Status reports are distributed.
Communication is happening.
Understanding is not.
That distinction matters.
A great deal.
One of the most common misconceptions in project work is that communication and understanding are the same thing. They are not.
People often leave meetings believing they have agreement when they merely have attendance.
Requirements are documented, but the intent behind them remains unclear.
A vendor hears a requested feature and immediately begins mapping it to the capabilities of their solution.
An operations leader describes a challenge and assumes everyone understands the realities driving that request.
A project manager records the decision and updates the plan.
Everyone moves forward.
Months later, the project discovers that multiple groups were solving different versions of the same problem.
Nobody was wrong.
Nobody was withholding information.
People simply heard what was said rather than understanding what was meant.
Where Projects Begin to Drift
Most project failures do not begin with missed milestones.

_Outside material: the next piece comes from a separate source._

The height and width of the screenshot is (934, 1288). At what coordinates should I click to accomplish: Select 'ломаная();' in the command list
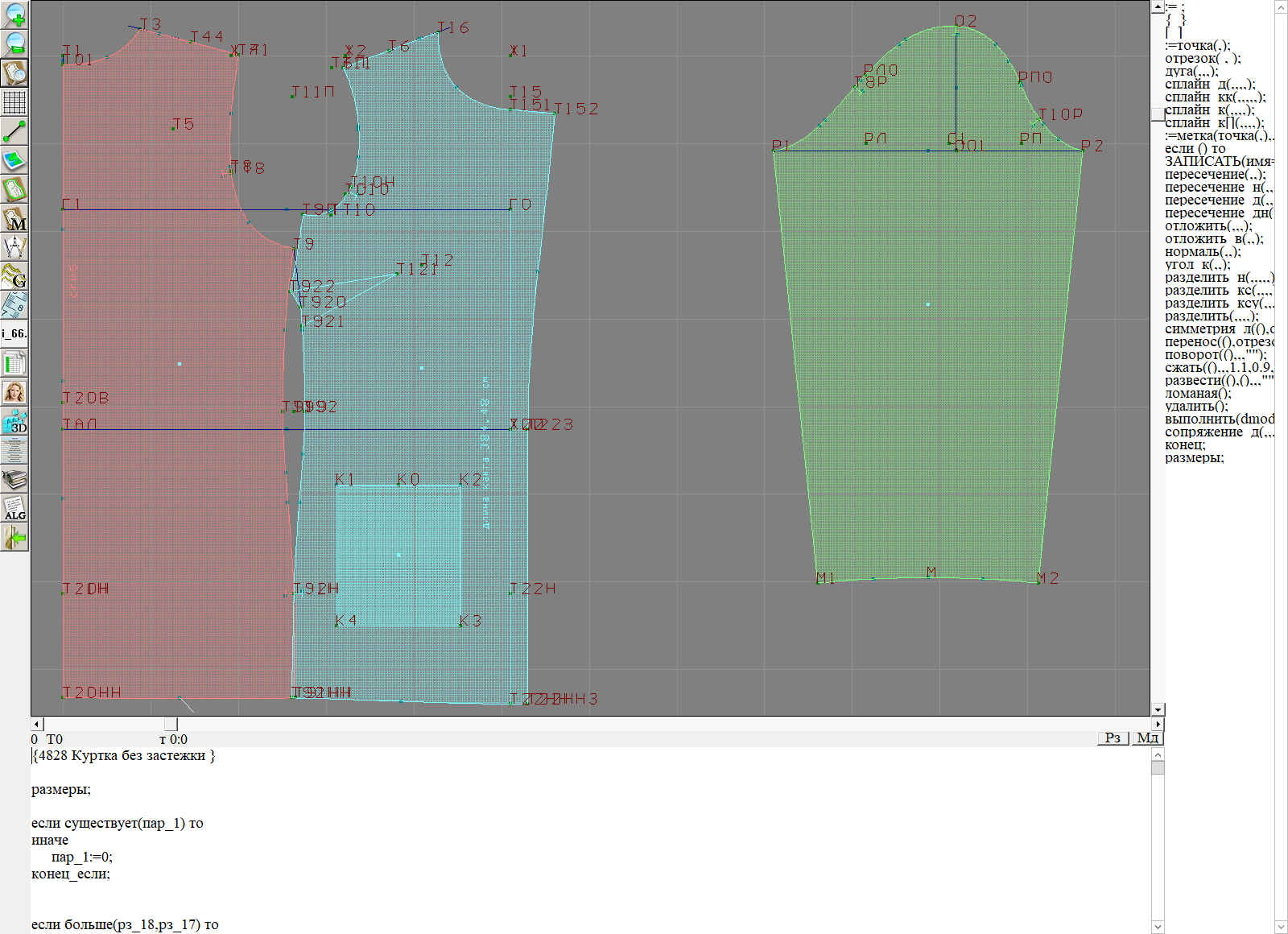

They begin with assumptions.
Assumptions quietly replace clarity.
The signs are often subtle:
Questions stop being asked.
Requirements are accepted too quickly.
Conversations become status updates.
Risks are acknowledged but not explored.
Teams believe they are aligned when they are not.
From the outside, everything appears healthy.
From the inside, understanding is slowly diverging.
This is where many implementations begin to drift.
Not because of bad intentions.
Not because of incompetence.
Because assumptions quietly replace clarity.
When the Plan Becomes More Important Than Reality
I have seen this happen many times throughout my career.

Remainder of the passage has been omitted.